We're going to need to keep a database of the current state at each
command, and the `add_verb_object' verb will update the database.
So it's going to look something like this:

`main' will call a recursive predicate `run',
passing it the initial value of the database.
For now we'll treat the database as an ADT,
so we'll just invent a function `initial_db'
that returns the initial state of the database:

	main -->
		run(initial_db).

`run' will then call the Mercury lexer (`lexer__get_token_list'),
will call a subroutine `parse' to parse the words into some kind of
semantic representation of the command (e.g. a parse tree), and will
then process the command, giving us a new database state; finally `run'
will call itself recursively with the newdatabase state, to process the
remaining commands.  Oh, and we'd better account for the fact that `parse'
might fail:

	run(DB0) -->
		lexer__get_token_list(Tokens),
		(if { parse(Tokens, Command) } then
			process(Command, DB0, DB),
			run(DB)
		;
			io__write_string("syntax error\n")
		).

Now, let's think about what the parse tree is going to be like.
We really only need to distinguish two kinds of commands:
`add_verb_object', and everything else:

	:- type parse_tree
		--->	add_verb_object(verb, object)
		;	other_sentence(verb, object).
	
	:- type verb == string.
	:- type object == string.

Unfortunately the lexer module returns a rather odd list type,
which happens to be good for efficiency but which is not great
for our current pedagical purpose.  So we need a function
to convert from that list type to the standard list type

	token_list_to_list(token_nil) = [].
	token_list_to_list(token_cons(H, _, T)) = [H | token_list_to_list(T)].
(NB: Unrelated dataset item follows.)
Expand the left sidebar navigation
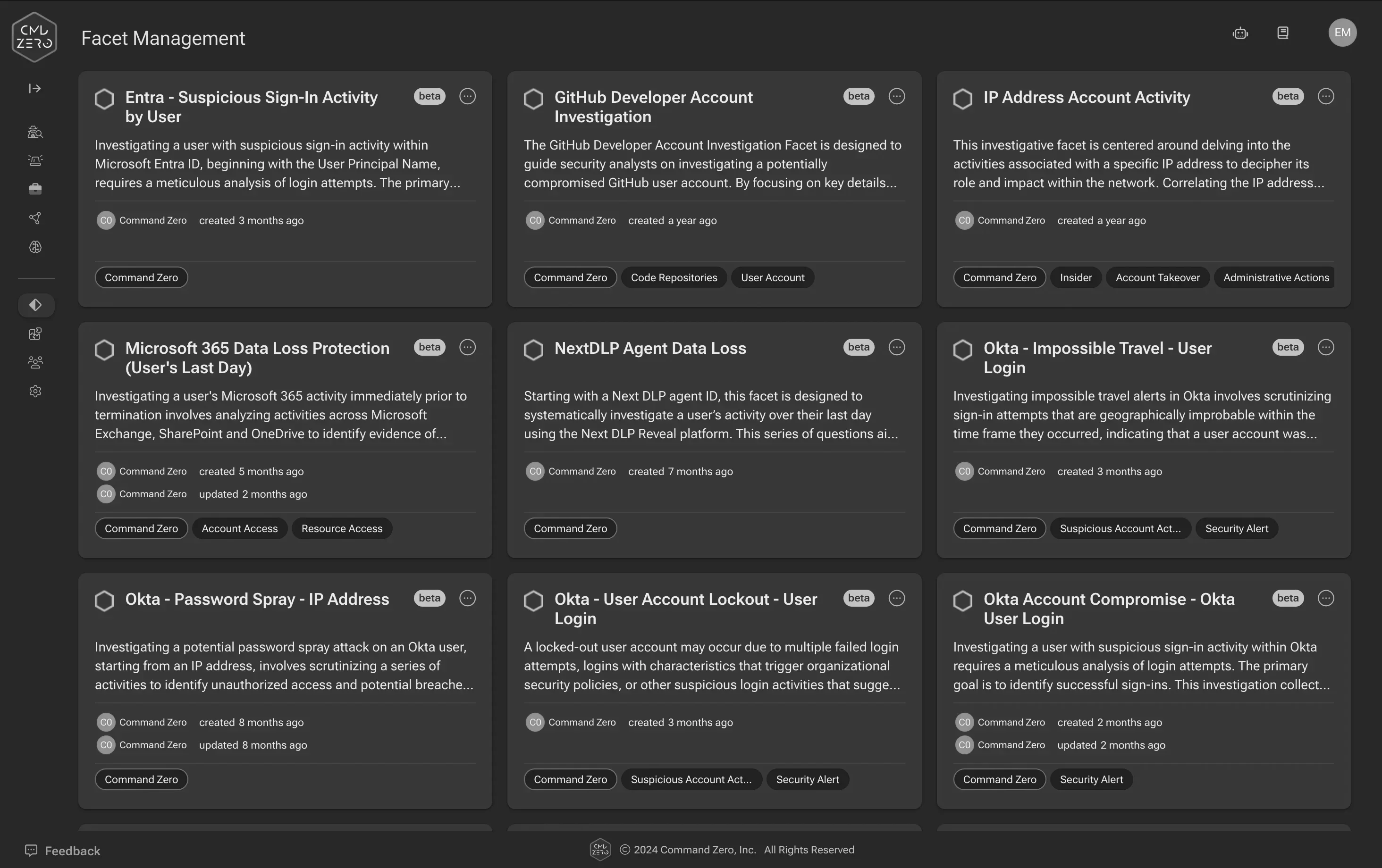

and then we'll change the call to `parse' above to call it:

	(if { parse(token_list_to_list(Tokens), Command) } then

Now, the actual parser itself is trivial; in fact it's so trivial that there's
no need to use a DCG for this, we can just use pattern matching on the list of
tokens:

	:- mode parse(in, out) is semidet.

	parse([name("add_verb_object"), open_ct, name(Verb), comma,
			name(Object), close, end],
		add_verb_object(Verb, Object)).
	parse([name(Verb), name(Object), end],
		other_sentence(Verb, Object)).

Once we've parsed the command, we need to process it.
Processing the `add_verb_object' command is easy enough: we
just add the verb and object to the database,

	process(add_verb_object(Verb, Object), DB0, DB) -->
		{ DB = add_to_db(Verb, Object, DB0) }.

For anything else, the database will remain unchanged, but
we need to look up the verb and object in the database
to see what to do:

	process(other_sentence(Verb, Object), DB, DB) -->
		(if { search_db(DB, Verb, Object) } then
			io__print(Verb), io__print(" accomplished"), io__nl
		else
			io__write_list([Verb, "does not accept the",
				Object, "object"])
			(if { search_db(DB, Verb, _AnythingElse) } then
				io__nl
			else
				io__write_list(["... in fact", Verb,
					"does not exist"]), io__nl
			)
		).

The only thing that remains is to implement our database ADT.
For a simple implementation, we could just use a list.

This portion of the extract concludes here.